**Exercise description**: Count the lines in the data below where the string "link" occurs, please, and give the number alone.

^^^^^^^^

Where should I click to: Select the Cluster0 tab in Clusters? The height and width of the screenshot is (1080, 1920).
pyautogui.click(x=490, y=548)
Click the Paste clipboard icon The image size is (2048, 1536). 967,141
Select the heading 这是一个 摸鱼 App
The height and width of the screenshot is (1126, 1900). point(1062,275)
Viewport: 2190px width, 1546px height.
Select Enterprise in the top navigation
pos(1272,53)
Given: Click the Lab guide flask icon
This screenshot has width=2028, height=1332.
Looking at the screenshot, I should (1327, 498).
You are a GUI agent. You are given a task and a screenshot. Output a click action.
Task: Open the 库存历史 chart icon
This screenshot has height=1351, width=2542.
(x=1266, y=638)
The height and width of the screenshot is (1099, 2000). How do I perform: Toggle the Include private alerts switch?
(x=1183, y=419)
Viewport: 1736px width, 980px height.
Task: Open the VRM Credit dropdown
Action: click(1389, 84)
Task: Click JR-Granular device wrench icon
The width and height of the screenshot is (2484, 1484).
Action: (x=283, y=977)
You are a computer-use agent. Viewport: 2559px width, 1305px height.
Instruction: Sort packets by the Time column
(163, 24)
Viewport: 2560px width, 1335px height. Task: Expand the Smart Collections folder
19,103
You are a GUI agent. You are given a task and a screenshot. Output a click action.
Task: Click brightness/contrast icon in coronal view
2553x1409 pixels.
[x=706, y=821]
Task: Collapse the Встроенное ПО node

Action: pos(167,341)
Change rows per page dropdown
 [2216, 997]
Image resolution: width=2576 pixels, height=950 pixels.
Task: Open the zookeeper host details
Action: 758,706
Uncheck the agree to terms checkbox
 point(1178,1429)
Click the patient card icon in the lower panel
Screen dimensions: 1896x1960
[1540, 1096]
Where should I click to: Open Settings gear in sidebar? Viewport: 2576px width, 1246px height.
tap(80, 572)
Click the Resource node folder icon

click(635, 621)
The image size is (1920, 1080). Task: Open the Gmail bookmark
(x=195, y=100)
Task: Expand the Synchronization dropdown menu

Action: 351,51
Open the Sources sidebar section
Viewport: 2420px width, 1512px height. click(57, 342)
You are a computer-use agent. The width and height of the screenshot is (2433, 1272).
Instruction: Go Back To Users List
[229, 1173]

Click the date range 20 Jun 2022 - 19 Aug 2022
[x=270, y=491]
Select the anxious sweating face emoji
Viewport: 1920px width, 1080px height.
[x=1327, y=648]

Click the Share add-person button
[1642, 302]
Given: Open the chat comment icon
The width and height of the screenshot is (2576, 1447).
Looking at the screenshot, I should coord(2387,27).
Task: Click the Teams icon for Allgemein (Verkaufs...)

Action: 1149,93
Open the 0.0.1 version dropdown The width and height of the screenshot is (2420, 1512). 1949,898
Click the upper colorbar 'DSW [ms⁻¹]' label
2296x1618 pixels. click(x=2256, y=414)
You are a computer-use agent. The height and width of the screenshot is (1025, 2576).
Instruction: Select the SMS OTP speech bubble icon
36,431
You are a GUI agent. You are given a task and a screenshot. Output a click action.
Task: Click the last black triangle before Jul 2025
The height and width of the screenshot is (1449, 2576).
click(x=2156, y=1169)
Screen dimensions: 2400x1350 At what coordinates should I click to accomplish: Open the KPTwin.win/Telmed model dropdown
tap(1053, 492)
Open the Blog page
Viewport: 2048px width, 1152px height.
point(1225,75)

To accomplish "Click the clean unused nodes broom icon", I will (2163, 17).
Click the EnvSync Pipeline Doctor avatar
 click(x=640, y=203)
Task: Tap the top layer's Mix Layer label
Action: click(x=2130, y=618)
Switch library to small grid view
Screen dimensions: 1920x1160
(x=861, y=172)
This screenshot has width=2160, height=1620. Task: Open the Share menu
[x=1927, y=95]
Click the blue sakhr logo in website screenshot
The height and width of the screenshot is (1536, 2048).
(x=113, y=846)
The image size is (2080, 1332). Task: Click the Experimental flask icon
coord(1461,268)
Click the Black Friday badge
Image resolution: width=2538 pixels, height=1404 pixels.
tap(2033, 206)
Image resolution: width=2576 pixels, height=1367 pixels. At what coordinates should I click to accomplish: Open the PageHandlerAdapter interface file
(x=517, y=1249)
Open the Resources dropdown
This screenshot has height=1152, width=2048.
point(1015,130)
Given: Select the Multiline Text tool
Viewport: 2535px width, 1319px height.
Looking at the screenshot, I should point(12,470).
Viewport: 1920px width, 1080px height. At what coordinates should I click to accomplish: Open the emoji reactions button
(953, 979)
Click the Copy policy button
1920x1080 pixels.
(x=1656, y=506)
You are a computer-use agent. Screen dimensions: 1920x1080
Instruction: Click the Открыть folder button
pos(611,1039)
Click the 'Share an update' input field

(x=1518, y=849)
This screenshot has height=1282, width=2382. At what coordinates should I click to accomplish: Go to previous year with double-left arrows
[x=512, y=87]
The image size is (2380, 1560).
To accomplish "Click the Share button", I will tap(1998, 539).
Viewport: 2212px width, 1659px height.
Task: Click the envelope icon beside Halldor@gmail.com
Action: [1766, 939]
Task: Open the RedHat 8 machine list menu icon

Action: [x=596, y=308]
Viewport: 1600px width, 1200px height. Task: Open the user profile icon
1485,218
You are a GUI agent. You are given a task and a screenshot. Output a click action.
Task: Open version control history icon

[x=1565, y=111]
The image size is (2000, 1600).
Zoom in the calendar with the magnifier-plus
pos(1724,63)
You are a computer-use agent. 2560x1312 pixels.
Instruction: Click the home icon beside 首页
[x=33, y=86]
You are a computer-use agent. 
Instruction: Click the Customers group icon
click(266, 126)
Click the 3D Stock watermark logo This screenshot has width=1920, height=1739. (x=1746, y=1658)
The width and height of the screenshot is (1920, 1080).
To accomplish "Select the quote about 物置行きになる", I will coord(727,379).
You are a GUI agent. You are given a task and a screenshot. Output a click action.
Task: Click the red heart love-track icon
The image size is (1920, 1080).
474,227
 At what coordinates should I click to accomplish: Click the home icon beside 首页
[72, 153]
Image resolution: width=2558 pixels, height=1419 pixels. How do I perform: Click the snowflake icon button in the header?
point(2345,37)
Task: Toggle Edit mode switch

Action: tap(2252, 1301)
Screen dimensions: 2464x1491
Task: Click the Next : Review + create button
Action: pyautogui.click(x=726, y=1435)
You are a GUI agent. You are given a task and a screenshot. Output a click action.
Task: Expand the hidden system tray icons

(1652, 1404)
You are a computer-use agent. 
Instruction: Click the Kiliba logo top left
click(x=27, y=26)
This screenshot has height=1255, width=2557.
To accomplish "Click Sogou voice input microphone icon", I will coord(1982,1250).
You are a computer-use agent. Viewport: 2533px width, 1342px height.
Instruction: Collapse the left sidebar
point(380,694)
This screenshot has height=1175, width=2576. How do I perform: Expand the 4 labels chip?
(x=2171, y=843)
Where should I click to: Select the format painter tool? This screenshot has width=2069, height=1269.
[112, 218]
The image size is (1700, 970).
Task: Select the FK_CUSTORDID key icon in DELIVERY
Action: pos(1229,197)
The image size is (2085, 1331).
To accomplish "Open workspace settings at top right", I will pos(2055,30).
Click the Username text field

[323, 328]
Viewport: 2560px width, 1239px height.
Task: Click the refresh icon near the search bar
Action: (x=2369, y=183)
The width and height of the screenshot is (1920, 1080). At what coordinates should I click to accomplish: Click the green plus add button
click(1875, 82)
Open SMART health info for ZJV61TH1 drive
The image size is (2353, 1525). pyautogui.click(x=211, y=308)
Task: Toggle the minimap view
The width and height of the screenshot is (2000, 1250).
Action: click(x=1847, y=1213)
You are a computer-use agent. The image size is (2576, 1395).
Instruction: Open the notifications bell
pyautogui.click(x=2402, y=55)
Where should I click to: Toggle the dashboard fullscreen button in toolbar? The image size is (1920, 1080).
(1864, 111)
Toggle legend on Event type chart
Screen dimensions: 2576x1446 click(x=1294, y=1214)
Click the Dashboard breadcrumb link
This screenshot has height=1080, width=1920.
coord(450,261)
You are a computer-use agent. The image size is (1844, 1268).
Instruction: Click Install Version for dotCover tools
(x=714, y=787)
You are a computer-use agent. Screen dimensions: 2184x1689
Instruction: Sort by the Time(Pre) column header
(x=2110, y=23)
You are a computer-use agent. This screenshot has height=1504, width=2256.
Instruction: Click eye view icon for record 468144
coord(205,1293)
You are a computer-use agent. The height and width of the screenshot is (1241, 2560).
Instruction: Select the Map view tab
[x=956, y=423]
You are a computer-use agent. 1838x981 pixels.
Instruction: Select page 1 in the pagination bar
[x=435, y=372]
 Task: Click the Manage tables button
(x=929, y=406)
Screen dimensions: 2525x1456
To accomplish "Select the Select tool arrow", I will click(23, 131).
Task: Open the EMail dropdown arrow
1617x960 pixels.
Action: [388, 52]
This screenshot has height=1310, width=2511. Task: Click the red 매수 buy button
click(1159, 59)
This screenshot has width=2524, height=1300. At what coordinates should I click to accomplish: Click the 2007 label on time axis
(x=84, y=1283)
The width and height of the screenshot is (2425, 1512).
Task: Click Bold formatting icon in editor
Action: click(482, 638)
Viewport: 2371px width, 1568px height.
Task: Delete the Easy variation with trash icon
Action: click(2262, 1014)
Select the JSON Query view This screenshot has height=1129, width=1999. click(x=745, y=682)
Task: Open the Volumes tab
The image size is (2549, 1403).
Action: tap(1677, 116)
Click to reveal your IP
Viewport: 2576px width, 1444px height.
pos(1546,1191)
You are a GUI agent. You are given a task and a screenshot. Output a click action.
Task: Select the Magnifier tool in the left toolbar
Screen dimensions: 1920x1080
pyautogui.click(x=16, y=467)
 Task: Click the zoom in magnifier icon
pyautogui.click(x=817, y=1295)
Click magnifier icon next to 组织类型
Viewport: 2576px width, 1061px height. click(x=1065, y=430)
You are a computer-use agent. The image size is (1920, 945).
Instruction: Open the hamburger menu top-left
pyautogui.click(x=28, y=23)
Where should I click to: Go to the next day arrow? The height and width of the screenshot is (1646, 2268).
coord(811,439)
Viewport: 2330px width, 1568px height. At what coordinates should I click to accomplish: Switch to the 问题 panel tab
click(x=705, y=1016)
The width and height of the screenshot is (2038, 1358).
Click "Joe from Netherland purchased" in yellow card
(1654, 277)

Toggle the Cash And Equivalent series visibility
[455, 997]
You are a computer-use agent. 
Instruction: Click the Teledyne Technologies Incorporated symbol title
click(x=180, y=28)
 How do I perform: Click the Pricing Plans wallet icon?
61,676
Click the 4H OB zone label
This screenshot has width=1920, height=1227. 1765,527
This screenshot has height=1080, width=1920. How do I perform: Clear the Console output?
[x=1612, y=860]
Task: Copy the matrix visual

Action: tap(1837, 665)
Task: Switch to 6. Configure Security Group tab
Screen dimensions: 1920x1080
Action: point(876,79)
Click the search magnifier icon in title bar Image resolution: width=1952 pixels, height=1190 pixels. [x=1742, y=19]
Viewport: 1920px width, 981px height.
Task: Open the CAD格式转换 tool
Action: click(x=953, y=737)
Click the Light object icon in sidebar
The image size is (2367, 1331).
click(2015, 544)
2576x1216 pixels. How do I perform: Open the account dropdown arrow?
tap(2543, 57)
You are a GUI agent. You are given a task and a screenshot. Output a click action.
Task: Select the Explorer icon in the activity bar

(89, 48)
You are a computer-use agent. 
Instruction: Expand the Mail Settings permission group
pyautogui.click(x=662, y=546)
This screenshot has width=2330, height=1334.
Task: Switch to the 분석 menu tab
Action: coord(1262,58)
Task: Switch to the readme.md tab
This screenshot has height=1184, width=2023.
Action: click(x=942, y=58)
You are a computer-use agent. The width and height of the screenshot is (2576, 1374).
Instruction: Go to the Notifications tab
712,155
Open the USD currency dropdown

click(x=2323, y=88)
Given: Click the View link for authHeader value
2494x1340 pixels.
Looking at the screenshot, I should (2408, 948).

^^^^^^^^

**Solution for this exercise**: 2